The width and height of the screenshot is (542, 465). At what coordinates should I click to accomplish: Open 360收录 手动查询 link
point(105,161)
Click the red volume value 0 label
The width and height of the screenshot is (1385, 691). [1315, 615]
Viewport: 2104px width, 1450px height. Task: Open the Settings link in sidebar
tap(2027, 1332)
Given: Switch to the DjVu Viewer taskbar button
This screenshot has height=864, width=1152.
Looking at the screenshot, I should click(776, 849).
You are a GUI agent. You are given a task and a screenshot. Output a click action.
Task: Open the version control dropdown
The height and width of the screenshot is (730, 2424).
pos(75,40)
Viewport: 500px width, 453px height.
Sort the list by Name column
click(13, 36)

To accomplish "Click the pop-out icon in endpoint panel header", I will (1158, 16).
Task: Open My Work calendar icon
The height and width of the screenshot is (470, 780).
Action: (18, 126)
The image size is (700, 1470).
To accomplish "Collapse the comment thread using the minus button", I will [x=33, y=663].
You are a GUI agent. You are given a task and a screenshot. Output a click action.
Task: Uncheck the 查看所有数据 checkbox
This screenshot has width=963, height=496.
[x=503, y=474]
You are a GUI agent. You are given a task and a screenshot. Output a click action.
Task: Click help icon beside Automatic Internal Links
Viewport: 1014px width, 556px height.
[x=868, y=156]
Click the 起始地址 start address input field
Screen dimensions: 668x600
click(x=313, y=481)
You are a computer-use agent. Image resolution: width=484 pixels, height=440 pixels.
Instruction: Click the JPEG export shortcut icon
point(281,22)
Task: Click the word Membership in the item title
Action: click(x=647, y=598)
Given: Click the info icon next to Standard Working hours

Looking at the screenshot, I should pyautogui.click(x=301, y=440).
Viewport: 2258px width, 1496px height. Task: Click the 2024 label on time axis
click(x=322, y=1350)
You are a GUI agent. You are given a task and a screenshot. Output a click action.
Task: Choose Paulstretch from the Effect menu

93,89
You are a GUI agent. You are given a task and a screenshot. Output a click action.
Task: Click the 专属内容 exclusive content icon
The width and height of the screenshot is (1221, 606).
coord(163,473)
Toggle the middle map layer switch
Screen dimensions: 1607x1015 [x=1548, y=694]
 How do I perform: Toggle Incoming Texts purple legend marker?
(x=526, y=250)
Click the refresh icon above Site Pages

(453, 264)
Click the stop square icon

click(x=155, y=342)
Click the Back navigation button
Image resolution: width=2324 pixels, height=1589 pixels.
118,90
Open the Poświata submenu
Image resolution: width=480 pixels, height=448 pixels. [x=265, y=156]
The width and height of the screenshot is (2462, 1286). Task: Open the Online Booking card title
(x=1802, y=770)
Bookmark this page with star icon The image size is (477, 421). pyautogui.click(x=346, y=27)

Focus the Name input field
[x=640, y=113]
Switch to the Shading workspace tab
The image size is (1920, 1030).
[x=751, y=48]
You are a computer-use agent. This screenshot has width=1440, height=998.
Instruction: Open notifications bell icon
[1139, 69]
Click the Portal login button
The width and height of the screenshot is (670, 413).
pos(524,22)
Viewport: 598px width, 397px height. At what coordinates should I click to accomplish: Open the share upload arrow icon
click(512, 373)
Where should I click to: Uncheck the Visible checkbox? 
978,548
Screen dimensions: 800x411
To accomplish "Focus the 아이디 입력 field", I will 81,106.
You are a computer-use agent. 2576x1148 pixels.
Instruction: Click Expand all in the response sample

────────────────────

→ EXERCISE BRIEF: Please copy the data word for word, starting at the line that contains "You are a computer-use agent. This" and continuing through the last line of the data.

→ EXERCISE OUTPUT:
You are a computer-use agent. This screenshot has width=1440, height=998.
Instruction: Open notifications bell icon
[1139, 69]
Click the Portal login button
The width and height of the screenshot is (670, 413).
pos(524,22)
Viewport: 598px width, 397px height. At what coordinates should I click to accomplish: Open the share upload arrow icon
click(512, 373)
Where should I click to: Uncheck the Visible checkbox? 
978,548
Screen dimensions: 800x411
To accomplish "Focus the 아이디 입력 field", I will 81,106.
You are a computer-use agent. 2576x1148 pixels.
Instruction: Click Expand all in the response sample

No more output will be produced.